*** Given information Section Begins ***
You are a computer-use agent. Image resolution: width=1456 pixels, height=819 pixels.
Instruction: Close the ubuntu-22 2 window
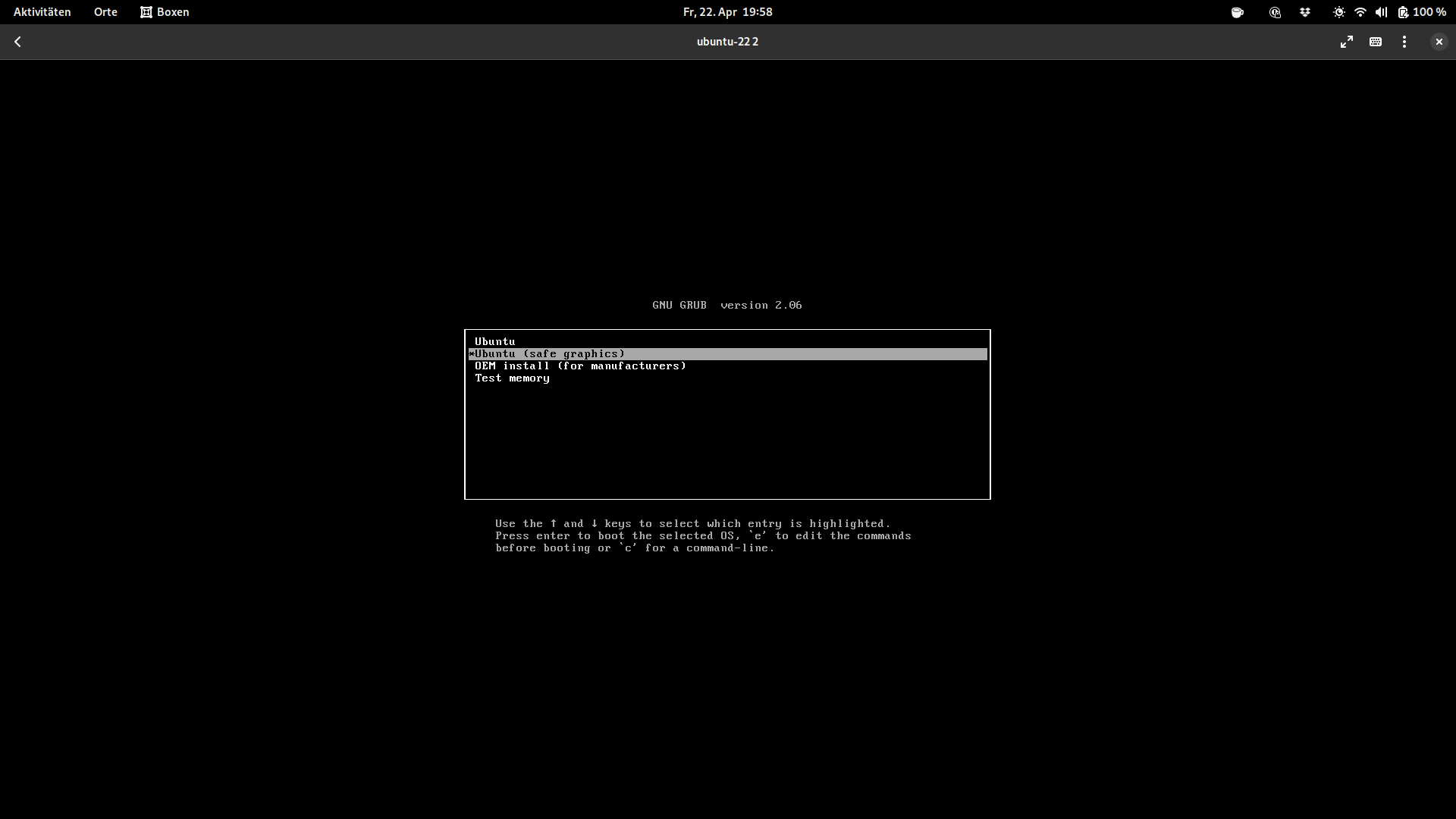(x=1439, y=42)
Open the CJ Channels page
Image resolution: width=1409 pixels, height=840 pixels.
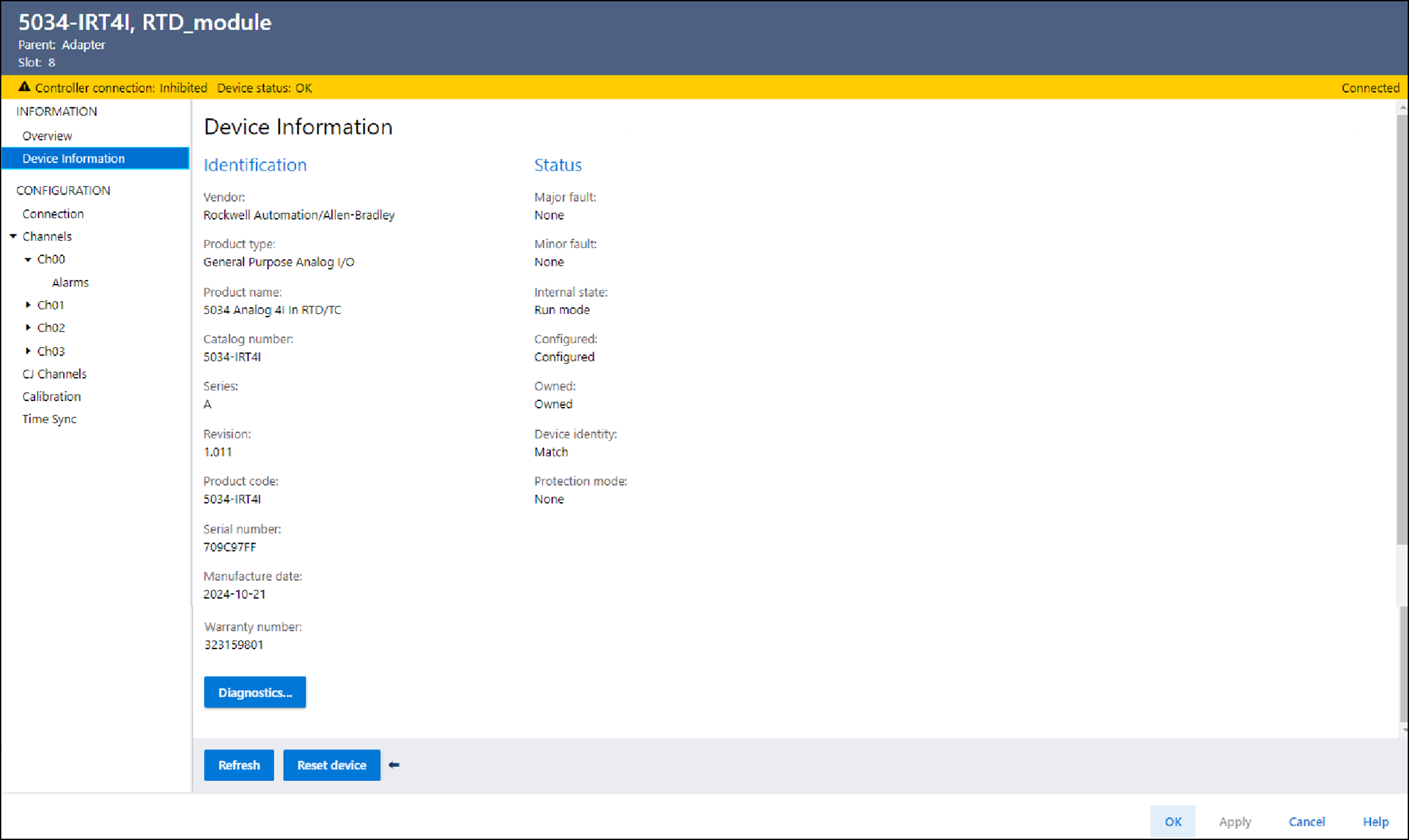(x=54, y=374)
*** Given information Section Ends ***
▸ **Your assignment**
Return exactly, with no pictures, each line from the one that contains "Open the CJ Channels page" through the end of the entries above, both ends included.

▸ **Result of this exercise**
Open the CJ Channels page
Image resolution: width=1409 pixels, height=840 pixels.
(x=54, y=374)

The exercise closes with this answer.